September 7, 2018 - 5:38 pm
Buoyed by Californians moving to Las Vegas in greater numbers and a strong economy, the luxury resale and new home market shows no signs of slowing, and brokers and builders are expecting that trend to continue for the rest of the year and into 2019.
Home Builders Research reports there were 238 new home closings of $750,000 and above during the first six months of 2018, up from 130 in the first six months of 2017. That’s a gain of 83 percent.
There were fewer than 100 such sales in 2016.
For the first six months of this year, there were 87 new home closings of more than $1 million, up from 46 during the same period in 2017, a gain of 89 percent.
There have also been strong gains in the existing home market, which has a symbiotic relationship with new homes in the luxury sector. There were 277 resale closings during the first six months of 2018, up from 235 a year ago, a gain of 18 percent, Home Builders Research reported.

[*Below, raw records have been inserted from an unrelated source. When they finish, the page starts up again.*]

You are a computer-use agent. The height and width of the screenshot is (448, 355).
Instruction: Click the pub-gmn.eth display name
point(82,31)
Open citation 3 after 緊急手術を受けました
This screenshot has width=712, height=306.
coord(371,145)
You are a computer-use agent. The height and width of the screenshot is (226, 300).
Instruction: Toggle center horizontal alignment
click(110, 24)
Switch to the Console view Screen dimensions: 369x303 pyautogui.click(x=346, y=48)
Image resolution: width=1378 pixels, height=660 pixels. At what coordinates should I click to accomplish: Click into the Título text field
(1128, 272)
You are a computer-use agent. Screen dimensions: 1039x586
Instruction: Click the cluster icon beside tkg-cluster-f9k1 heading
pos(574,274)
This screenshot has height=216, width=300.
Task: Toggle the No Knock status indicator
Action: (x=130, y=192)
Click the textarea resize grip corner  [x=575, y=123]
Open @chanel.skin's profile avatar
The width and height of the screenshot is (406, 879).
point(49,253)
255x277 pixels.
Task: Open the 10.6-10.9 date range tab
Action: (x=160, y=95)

When factoring in homes priced at $750,000 and above, there were 553 resale closings in the first six months of 2018, up 31 percent from the 422 in 2017. Unlike the new home numbers, the resale closings include some luxury condos.
Kristen Routh-Silberman, a realtor with Synergy Sotheby’s International Realty, said the luxury sector is doing well overall because people are feeling great about stock market gains and tax cuts that took effect this year.
“Despite whether people want to say it out loud, they like what (President Donald) Trump is doing for the economy,” Routh-Silberman said in citing confidence of luxury buyers in the economy.
Gary Mayo, group president of luxury homebuilder Toll Brothers, said the strong demand is part of the continued recovery from the housing downturn a decade ago, in which people lost equity in their homes, only to have it slowly recover.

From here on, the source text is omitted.